Let me leave you with one comment from exactly 1 year ago:

“It is not the responsibility of the Federal Reserve — nor would it be appropriate — to protect lenders and investors from the consequences of their financial decisions.”

Who would say such a thing that turned out so vastly inaccurate? Who would say a thing that proved to be nothing but a joke - that was abandonded at the first signs the babies on Wall Street had turned their golden goose into an era of pain for all of us with their lack of regulation and utter greed. Why none other than Mr Ben Bernanke. That was almost 1 year ago to the day.

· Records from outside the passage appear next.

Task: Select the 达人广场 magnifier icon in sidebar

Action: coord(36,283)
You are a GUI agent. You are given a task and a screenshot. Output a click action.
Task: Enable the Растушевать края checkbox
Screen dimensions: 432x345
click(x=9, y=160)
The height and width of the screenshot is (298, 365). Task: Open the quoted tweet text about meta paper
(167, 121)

How quickly the reality of "bail out nation" changed those thoughts.
  • Since then, however, the Fed has cut interest rates seven times. It has helped to orchestrate the bailout of Bear Stearns, backed up by a $28.2 billion loan. And last month the Fed stood behind Fannie Mae and Freddie Mac, America’s two troubled mortgage giants.
  • The chief conundrum posed by the coincidence of the credit crunch and the inflation crisis has been whether to cut interest rates to spur flagging growth or to raise them to keep a lid on rising prices. This is generally treated as a technical question. It is as much a philosophical one. Should greedy bankers and imprudent borrowers be bailed out for their excesses in order to safeguard short-term prosperity or should they be punished in order that they learn the error of their ways and behave more prudently in the future?
(As always much prefer to read these UK papers - because at least they say things that are politically incorrect unlike most of our media.

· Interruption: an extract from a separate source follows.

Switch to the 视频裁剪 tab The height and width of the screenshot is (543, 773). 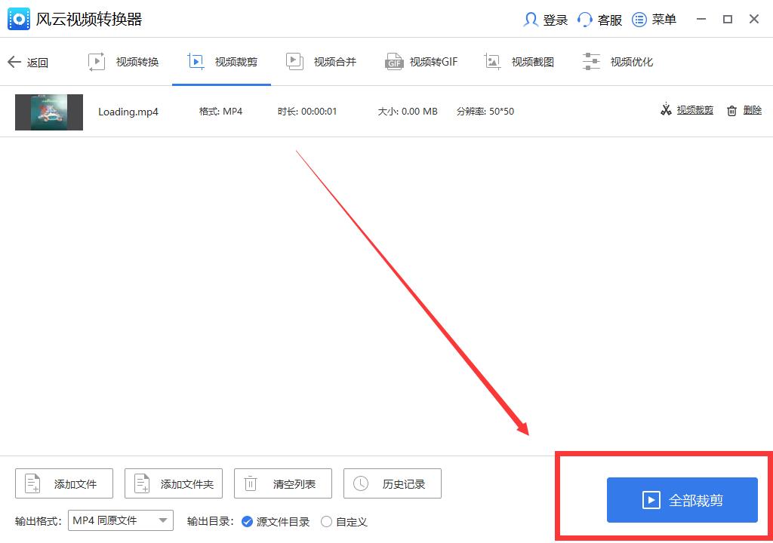[x=221, y=61]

As for myself, it just makes me a bit physically ill to watch this all play out. But I guess the idea is to get it to a point that you become numb to it all. And we can look back in a few years and say "well it was all necessary - who could EVER imagine all these events happening at once - my gosh, what a once in 100 year event". And much like after the Enron/Worldcom era - we'll forget the lessons, and allow those with the deepest pockets and biggest political contributions relax the regulatory environment again - slowly but surely - and we'll repeat this "once in a lifetime event" with something new (although I cannot imagine how they will top this one) sometime in the 2015-2017 time frame. And repeat this all over again. With your money. Because the foxes do run the hen house in this country. And they get the money from the sheep; that's us! It's quite the farm. BAAAAAAH.

3 comments:

Lawrence Chiu said...

I checked the bloomberg article and learned the $37.4 billion in customer redemptions is for the entire Legg Mason family of funds rather than just Value Trust. Sorry for the error.

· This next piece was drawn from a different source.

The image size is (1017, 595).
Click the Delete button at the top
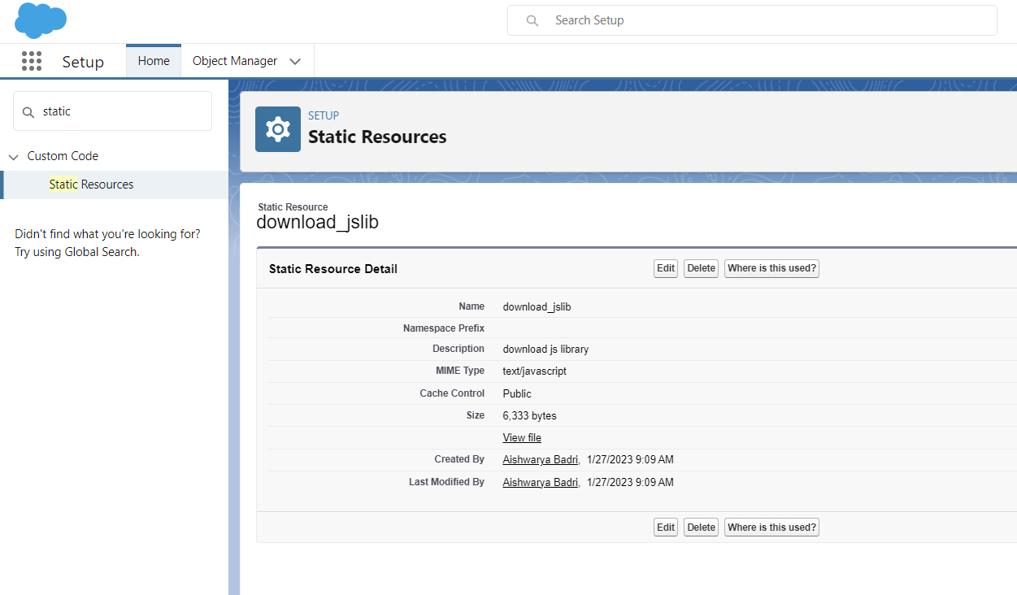700,267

Also, to add to your note about Ken Heebner. I invest every month with him. Same day each month, same dollar amount generally. But if the NAV is below 30-day and 200-day moving average, I double the amount on the check.

His fund has taken a hit recently but this is nothing new to long-time investors with CGM. You can see this even back at beginning of 2008. These "valleys" don't last long.

Long-term investors in Heebner are not investing in the stock market, or companies, or commodities. We're investing in "da man". If the newcomers want to take their money and run, good riddance I say.

TraderMark said...

That amount makes more sense

Maybe Legg Mason stock is a good short off that info hah

Yes you are investing in the human; the name of the fund is just the fancy wrapper

Problem is at many funds they co-manage so when someone leaves you don't know if that was the one giving the dogs or the treats. And other funds they rotate people in every few years. So people could buy the name, but that person has already moved on to another fund at the family or out of the family and onto greener pastures.

I am surprised some of you guys use TA on mutual funds - I've never heard of such a thing until starting this blog. I am just trying to avoid the fate of my "triple bottom" as a reader pointed out to me.

Lawrence Chiu said...

Not really TA, but just an expectation on reversion to the mean. If you got a batter that normally hits 0.500 and the past month, he's hitting 0.200, it is reasonable to expect outperformance to get back to the long-term average.